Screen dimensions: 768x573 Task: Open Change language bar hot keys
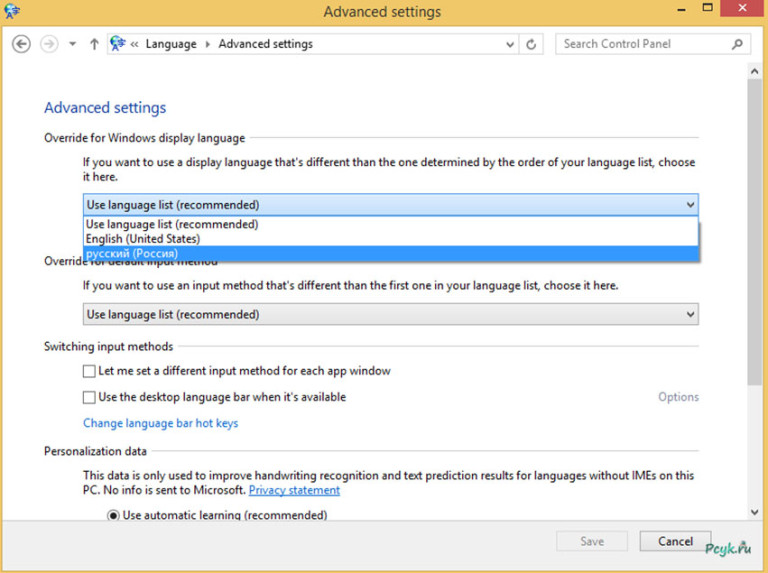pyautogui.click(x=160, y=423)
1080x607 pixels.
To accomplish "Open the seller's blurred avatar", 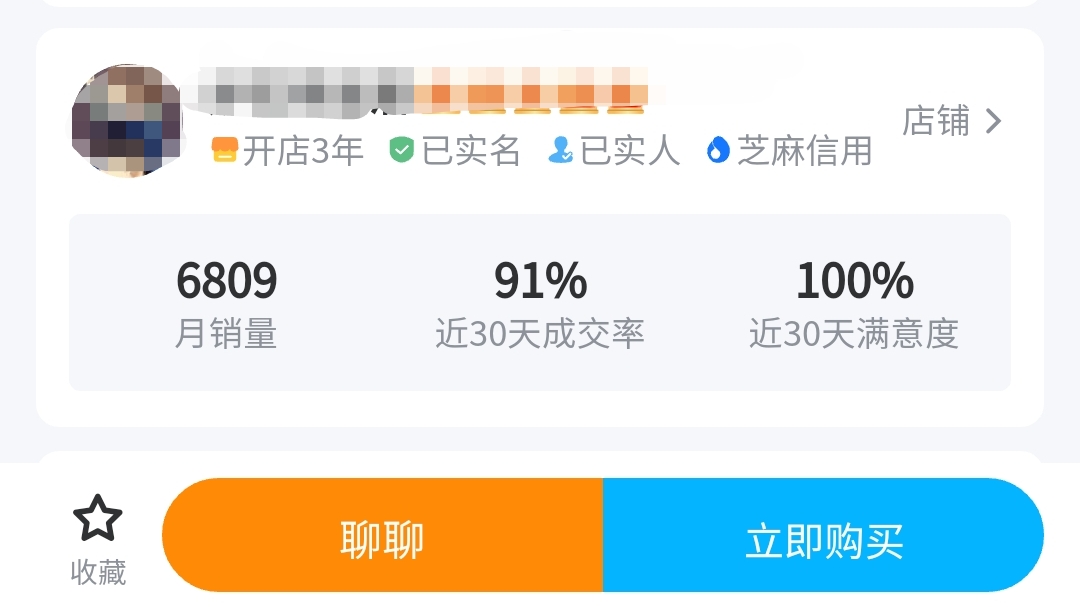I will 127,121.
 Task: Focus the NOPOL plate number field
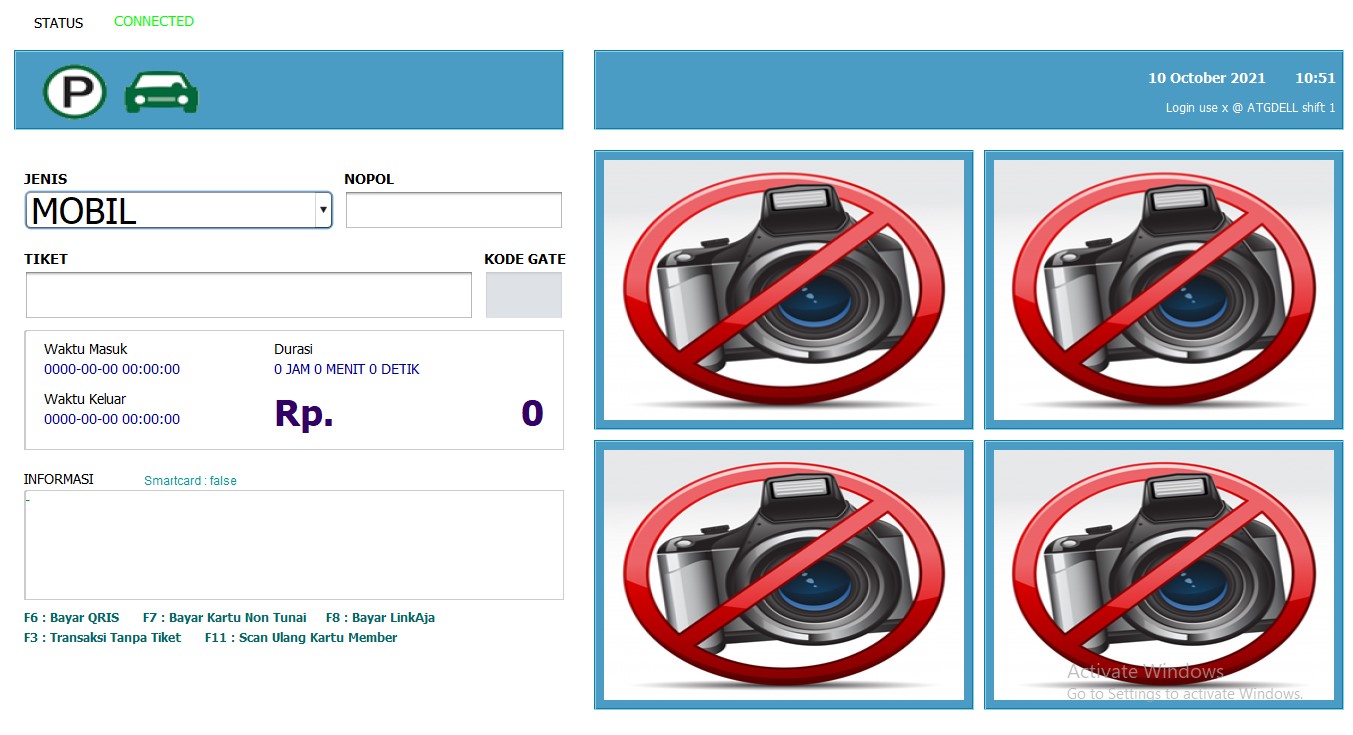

» Petit exercice
Repérez dans le matériel ci-dessus chaque ligne où figure la chaîne « Task », puis recopiez ces lignes en entier.

» Corrigé
Screen dimensions: 768x573 Task: Open Change language bar hot keys
 Task: Focus the NOPOL plate number field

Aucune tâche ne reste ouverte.